For OA-specific QoL measures, the Western Ontario and McMaster Universities arthritis index (WOMAC) improved by 10.69 points and the knee injury and osteoarthritis outcome score (KOOS) by 9.16 points following TKR.
When the team analyzed QoL measures by baseline physical health, the effect of TKR on SF-6D scores increased with each unit decrease in SF-12 PCS, suggesting that “total knee replacement would become more effective if it was restricted to patients with SF-12 PCS scores <50.”
They then modeled scenarios based on current practice – defined as TKR practice as performed in the OAI – and scenarios restricting surgery to those with severe OA, and found that limiting TKR to patients with SF-12 PCS scores of less than 35 would decrease the lifetime likelihood of TKR from 39.9% to 10.2% and save US$ 6974 per patient compared with current practice, while the number of quality-adjusted life–years would only be “slightly lower,” with a reduction of 0.008 years.

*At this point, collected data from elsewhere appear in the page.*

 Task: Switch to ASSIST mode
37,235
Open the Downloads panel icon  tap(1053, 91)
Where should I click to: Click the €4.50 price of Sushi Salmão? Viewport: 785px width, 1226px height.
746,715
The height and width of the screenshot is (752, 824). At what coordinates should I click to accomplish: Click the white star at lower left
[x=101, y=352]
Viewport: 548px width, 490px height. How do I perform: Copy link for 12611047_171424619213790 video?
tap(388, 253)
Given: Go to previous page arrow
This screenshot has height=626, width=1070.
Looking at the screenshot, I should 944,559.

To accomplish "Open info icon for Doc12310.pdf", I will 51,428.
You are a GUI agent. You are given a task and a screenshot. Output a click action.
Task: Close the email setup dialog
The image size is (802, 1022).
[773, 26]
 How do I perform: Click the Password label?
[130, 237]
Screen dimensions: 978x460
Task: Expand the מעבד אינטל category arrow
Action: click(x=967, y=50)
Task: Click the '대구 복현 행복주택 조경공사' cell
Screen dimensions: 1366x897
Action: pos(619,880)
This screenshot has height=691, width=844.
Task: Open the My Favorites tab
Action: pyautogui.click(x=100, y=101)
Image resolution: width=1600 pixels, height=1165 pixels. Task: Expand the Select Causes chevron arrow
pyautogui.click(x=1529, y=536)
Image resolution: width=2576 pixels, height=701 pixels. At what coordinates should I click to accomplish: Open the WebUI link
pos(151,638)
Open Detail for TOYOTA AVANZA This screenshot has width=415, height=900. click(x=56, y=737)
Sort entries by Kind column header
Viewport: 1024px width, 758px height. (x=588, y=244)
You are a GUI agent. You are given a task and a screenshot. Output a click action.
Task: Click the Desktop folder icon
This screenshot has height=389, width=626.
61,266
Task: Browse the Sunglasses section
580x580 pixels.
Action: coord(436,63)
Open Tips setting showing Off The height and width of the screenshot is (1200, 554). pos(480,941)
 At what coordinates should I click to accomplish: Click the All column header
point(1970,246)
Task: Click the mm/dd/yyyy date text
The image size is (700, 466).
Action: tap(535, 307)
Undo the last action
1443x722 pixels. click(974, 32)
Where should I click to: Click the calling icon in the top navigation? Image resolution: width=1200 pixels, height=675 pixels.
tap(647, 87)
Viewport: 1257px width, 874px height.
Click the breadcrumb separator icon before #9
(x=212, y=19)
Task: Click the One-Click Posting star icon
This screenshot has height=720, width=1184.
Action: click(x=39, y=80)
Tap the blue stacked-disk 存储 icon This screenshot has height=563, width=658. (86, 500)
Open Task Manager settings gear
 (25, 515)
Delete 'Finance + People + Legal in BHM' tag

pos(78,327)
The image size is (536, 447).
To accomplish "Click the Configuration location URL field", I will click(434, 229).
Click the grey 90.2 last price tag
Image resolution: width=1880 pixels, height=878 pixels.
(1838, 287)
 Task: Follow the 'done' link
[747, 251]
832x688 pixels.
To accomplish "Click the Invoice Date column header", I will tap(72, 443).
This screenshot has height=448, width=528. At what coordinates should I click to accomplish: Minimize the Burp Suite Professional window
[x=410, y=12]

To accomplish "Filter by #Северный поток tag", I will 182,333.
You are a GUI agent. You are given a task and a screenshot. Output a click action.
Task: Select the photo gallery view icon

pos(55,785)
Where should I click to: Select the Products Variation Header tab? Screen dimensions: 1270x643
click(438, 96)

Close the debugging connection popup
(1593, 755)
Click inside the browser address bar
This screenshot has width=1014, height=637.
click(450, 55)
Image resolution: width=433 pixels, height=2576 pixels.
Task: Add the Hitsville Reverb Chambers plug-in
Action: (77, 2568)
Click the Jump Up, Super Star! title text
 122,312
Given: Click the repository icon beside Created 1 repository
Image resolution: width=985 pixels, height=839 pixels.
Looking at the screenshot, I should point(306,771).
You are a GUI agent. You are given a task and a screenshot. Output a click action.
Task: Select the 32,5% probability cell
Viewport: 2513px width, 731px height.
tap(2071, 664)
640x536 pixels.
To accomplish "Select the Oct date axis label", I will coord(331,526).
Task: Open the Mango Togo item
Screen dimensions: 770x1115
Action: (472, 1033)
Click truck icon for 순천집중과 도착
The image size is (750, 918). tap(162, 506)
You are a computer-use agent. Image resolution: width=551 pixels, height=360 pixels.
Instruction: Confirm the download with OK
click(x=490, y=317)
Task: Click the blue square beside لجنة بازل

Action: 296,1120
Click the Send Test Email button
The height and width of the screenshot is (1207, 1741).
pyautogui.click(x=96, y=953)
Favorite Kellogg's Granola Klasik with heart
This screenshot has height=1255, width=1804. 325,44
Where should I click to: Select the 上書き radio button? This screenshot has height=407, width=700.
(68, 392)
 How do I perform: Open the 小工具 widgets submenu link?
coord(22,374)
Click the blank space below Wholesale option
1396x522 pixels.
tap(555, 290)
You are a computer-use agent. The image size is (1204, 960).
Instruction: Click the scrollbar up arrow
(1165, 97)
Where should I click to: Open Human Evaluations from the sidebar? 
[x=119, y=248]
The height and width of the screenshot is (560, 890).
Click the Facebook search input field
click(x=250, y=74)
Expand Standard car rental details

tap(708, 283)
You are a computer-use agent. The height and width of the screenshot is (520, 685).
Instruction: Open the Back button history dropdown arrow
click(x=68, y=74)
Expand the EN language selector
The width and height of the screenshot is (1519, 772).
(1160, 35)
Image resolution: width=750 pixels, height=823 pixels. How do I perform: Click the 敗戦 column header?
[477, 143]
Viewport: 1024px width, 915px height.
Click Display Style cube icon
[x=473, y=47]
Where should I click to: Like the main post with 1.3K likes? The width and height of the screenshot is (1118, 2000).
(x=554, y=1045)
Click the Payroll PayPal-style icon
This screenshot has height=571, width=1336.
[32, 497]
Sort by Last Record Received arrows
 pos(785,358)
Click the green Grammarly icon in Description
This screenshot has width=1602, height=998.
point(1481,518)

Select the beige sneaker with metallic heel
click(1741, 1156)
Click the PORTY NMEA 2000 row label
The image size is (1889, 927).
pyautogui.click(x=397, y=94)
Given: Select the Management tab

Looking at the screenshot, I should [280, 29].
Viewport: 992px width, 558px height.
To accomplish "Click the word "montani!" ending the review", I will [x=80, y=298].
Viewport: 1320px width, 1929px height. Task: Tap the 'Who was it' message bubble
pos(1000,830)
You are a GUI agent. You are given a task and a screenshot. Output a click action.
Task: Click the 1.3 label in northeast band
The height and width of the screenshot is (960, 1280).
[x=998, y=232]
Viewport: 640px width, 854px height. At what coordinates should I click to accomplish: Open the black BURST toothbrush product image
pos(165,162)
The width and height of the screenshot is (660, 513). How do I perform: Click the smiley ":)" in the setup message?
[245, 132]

The models showed that current practice is “more expensive and in some cases even less effective” than scenarios limiting TKR to those with lower physical function at baseline.
TKR “could be considered cost effective if the procedure were restricted to patients with more severely affected functional status,” say the researchers.
Ferket and colleagues validated their findings using data from 2907 participants of the Multicenter Osteoarthritis Study (MOST). The simulation yielded “similar” cost-effectiveness results, but restricting surgery to patients with SF-12 PCS scores of less than 40 was identified as the optimal scenario.
The team cautions, however, that the patient populations included in the OAI and MOST studies “might not be representative of the current total population of patients with knee osteoarthritis,” which could limit the generalizability of their findings.
Looking to the future, they call for “more research comparing total knee replacement with less expensive, more conservative interventions, particularly in patients with less severe symptoms, and research aiming to develop individualized prediction models for a better selection of patients with a predicted large net benefit from the procedure.”